►

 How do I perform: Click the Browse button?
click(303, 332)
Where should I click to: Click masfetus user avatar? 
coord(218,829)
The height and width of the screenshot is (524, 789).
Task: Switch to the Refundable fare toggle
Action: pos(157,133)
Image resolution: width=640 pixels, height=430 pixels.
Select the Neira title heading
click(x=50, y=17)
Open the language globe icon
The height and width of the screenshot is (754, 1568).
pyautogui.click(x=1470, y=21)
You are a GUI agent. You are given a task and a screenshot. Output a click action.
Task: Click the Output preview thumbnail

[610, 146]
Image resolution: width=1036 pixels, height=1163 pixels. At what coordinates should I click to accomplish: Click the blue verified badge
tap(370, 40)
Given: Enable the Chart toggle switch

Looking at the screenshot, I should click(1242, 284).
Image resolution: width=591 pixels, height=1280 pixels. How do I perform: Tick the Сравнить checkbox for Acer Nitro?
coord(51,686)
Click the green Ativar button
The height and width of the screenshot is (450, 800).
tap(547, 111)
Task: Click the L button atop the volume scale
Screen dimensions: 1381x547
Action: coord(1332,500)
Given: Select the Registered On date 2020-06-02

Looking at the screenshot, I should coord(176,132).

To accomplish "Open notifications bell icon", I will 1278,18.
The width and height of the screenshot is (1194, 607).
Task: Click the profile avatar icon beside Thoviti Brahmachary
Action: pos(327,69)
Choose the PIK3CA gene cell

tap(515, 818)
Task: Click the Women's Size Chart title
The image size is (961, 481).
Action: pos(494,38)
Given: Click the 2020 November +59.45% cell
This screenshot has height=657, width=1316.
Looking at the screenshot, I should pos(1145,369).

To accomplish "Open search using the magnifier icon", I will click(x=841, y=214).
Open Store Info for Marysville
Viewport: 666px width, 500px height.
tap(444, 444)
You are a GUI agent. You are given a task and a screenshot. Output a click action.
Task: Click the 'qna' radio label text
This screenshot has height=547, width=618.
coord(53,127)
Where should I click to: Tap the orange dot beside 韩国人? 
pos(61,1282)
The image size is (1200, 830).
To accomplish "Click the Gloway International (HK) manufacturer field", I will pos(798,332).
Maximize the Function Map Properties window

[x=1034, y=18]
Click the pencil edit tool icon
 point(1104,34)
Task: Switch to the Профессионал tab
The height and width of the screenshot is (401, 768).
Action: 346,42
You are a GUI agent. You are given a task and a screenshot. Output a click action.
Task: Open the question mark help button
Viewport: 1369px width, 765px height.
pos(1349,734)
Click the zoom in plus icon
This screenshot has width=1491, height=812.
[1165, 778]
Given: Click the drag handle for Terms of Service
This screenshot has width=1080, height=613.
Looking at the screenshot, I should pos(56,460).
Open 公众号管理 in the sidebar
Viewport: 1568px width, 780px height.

◄

▶ **Goal of the exercise**
Reprint exactly, and only, the lines running from the one containing "Maximize the Function Map Properties window" through the last line of the listing above.

▶ **Response to this task**
Maximize the Function Map Properties window

[x=1034, y=18]
Click the pencil edit tool icon
 point(1104,34)
Task: Switch to the Профессионал tab
The height and width of the screenshot is (401, 768).
Action: 346,42
You are a GUI agent. You are given a task and a screenshot. Output a click action.
Task: Open the question mark help button
Viewport: 1369px width, 765px height.
pos(1349,734)
Click the zoom in plus icon
This screenshot has width=1491, height=812.
[1165, 778]
Given: Click the drag handle for Terms of Service
This screenshot has width=1080, height=613.
Looking at the screenshot, I should pos(56,460).
Open 公众号管理 in the sidebar
Viewport: 1568px width, 780px height.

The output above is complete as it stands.